=== Estratto del testo ===
In quel tragico inverno tra il '43 e il '44, insieme alle le truppe,
embedded si direbbe oggi,
c'era
John Houston. Il regista
che con
Il falcone maltese ha inaugurato il cinema noir e che fino agli anni ottanta ha realizzato
capolavori (si pensi a
Fuga per la vittoria)
era inviato in missione "giornalistica" per seguire la guerra.
Dopo la copertura
real time cui ci ha abituato la CNN a partire dalla Guerra del Golfo, ci sembra naturale
essere informati su tutto. Ma come veniva raccontata la guerra ai tempi dei cinegiornali? In che modo registi e
troupes seguivano gli eventi e li facevano conoscere al mondo intero? La risposta è, stranamente, dentro
la storia del cinema: non a caso l'operatore di Houston che durante
Battle of S. Pietro correva con i soldati
è stato oggetto di citazione da Spielberg, che ha tentato di riproporne i movimenti (e l'effetto narrativo) nella
lunga scena dello sbarco in
Salvate il soldato Ryan.

=== Obiettivo ===
Riporta dal brano su John Houston il passo che va da "Dopo la copertura" a "il soldato Ryan.", senza alcuna modifica.

(Dati di localizzazione su coordinate in pixel)

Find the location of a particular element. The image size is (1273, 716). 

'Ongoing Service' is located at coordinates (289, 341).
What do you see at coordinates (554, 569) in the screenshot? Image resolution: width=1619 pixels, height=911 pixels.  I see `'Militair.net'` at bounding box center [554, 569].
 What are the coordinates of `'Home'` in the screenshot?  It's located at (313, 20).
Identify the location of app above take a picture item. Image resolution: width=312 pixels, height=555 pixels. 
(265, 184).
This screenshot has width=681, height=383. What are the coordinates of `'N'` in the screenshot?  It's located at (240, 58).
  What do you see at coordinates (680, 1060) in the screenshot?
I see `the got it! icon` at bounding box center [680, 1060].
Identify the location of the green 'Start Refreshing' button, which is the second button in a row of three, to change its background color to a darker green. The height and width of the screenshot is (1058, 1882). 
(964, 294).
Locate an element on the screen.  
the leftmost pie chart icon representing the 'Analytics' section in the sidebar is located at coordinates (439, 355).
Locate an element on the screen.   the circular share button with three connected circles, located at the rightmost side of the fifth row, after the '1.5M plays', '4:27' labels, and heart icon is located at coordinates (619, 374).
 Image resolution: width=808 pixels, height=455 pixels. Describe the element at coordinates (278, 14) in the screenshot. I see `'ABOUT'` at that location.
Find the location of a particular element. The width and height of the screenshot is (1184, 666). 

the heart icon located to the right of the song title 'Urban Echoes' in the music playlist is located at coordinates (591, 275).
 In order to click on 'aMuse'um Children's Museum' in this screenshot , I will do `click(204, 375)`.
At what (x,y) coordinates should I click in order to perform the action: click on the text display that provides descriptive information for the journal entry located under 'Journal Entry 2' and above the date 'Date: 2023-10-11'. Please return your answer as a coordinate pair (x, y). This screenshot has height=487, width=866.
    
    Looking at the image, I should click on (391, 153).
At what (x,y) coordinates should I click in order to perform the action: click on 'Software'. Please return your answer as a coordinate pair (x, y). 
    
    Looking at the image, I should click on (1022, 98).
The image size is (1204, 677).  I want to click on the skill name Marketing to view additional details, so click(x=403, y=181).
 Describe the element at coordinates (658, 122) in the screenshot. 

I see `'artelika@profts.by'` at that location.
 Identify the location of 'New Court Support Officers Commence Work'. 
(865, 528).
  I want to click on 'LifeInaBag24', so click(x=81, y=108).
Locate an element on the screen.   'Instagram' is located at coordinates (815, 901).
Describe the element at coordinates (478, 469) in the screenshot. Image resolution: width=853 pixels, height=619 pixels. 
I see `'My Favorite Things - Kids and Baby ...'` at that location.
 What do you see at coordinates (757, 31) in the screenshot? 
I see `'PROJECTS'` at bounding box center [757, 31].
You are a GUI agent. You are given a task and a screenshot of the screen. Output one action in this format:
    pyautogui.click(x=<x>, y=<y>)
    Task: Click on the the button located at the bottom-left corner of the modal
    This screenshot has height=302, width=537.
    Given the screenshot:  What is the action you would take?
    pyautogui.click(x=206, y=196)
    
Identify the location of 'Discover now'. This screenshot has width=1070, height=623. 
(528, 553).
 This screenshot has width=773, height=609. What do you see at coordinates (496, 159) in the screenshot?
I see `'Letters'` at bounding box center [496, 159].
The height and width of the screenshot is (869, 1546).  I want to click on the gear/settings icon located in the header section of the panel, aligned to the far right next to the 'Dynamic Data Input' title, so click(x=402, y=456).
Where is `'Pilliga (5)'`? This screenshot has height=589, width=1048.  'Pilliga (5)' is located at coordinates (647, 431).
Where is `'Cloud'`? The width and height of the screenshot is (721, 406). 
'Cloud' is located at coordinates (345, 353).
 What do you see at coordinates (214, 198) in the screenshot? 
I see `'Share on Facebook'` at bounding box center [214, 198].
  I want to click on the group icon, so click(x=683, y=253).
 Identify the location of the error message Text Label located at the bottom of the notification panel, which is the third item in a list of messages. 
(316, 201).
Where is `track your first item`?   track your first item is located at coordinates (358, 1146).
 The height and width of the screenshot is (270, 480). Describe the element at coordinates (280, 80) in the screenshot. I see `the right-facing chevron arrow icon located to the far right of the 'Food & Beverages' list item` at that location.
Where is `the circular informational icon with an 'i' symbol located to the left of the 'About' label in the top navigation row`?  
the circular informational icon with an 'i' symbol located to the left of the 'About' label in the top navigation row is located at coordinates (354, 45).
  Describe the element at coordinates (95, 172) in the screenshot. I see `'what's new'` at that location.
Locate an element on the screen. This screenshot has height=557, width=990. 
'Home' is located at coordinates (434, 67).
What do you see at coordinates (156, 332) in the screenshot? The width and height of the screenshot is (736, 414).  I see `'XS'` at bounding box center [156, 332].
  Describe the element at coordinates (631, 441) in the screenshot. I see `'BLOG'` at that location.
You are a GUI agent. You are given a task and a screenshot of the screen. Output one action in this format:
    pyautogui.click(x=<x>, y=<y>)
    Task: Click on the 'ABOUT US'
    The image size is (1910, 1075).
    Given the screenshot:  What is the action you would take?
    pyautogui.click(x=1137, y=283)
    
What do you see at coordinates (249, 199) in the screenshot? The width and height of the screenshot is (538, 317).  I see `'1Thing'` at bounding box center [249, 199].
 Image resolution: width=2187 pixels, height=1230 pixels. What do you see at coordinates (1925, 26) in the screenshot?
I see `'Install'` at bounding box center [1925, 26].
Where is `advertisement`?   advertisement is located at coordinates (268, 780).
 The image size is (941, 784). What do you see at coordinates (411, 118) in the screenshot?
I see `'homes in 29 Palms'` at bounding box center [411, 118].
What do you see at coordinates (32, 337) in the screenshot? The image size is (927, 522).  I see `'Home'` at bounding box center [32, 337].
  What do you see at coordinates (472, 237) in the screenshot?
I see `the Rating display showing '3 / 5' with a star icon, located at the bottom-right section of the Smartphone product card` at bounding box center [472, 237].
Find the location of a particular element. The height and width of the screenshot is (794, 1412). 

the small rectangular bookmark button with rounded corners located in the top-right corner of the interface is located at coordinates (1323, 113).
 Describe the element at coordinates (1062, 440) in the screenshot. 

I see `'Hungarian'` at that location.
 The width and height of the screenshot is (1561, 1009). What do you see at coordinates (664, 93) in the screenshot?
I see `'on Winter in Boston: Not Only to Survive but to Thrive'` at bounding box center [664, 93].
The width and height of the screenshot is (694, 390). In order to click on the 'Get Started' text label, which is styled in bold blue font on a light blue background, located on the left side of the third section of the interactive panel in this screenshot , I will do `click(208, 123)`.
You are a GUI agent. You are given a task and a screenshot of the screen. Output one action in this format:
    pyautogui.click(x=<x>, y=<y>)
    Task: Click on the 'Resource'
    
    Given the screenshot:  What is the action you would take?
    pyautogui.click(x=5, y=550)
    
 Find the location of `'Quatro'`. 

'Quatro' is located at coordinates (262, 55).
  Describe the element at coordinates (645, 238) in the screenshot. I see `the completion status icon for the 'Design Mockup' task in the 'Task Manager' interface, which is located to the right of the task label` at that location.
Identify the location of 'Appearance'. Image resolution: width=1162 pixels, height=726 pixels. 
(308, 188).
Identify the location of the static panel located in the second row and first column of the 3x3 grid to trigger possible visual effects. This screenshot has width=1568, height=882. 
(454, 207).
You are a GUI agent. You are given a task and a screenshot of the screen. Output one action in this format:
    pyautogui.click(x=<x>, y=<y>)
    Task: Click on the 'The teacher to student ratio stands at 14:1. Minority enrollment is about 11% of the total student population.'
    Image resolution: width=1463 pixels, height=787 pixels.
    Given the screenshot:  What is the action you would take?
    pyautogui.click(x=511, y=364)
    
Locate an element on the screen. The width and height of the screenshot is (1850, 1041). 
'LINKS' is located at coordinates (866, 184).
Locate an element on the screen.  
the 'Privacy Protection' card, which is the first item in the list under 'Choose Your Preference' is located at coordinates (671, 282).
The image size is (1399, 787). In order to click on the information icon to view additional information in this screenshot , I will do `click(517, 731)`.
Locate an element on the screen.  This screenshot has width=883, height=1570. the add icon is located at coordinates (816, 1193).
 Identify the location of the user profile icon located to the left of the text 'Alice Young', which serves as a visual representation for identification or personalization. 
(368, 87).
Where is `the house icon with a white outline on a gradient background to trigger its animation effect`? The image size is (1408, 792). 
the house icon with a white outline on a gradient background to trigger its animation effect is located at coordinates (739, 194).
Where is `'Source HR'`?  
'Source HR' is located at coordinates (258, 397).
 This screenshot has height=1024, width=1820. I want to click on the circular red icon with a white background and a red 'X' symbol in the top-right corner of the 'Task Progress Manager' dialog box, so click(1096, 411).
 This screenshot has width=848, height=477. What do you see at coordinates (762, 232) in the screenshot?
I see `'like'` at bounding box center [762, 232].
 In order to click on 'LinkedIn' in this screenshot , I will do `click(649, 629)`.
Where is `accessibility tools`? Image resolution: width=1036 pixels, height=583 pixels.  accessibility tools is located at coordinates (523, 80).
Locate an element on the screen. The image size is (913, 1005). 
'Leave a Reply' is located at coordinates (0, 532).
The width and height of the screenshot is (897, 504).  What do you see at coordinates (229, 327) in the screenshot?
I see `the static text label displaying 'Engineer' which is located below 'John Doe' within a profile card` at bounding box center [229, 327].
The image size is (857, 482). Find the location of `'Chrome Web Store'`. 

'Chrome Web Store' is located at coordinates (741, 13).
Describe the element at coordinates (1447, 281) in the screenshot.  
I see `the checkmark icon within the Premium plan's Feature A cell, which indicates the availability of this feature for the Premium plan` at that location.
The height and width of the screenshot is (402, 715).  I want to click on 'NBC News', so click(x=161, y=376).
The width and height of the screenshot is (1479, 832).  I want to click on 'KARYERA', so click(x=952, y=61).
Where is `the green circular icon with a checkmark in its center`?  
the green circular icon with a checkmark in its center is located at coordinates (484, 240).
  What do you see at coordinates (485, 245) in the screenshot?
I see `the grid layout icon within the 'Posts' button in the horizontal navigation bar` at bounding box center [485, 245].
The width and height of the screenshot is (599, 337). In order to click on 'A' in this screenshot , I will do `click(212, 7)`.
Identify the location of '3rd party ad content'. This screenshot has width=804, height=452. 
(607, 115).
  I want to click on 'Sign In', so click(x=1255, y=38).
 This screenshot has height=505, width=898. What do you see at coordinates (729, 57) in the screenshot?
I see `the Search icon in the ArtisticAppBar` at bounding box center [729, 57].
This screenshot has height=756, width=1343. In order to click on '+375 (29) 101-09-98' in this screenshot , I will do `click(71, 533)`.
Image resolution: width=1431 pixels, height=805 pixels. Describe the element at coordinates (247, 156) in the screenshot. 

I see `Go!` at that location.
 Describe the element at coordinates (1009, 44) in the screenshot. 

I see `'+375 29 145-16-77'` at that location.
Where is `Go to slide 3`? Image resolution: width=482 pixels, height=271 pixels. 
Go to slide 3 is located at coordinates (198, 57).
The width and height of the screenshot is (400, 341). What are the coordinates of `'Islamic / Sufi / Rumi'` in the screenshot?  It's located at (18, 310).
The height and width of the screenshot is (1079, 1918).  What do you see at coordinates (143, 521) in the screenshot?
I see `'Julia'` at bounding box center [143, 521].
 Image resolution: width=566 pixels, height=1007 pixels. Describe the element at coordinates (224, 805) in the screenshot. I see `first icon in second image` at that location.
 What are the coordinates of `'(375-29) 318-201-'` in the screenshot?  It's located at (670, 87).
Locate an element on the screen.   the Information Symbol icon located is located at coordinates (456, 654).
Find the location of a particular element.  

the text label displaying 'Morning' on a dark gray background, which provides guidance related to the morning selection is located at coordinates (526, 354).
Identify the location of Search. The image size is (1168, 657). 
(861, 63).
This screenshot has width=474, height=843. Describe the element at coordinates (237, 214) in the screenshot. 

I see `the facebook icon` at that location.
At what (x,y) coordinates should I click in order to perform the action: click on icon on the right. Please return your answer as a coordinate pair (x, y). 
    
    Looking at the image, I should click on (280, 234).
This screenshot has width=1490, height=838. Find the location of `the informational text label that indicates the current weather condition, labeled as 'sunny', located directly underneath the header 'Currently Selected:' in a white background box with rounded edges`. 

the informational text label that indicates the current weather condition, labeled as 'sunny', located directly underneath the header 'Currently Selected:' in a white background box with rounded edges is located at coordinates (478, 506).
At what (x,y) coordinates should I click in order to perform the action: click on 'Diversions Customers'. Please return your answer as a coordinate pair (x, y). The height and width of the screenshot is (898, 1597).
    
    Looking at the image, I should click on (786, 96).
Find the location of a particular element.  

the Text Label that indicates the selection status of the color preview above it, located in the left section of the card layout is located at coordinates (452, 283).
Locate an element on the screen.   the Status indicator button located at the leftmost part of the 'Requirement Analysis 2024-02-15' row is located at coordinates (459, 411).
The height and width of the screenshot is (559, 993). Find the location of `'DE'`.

=== Risposta attesa ===
Dopo la copertura
real time cui ci ha abituato la CNN a partire dalla Guerra del Golfo, ci sembra naturale
essere informati su tutto. Ma come veniva raccontata la guerra ai tempi dei cinegiornali? In che modo registi e
troupes seguivano gli eventi e li facevano conoscere al mondo intero? La risposta è, stranamente, dentro
la storia del cinema: non a caso l'operatore di Houston che durante
Battle of S. Pietro correva con i soldati
è stato oggetto di citazione da Spielberg, che ha tentato di riproporne i movimenti (e l'effetto narrativo) nella
lunga scena dello sbarco in
Salvate il soldato Ryan.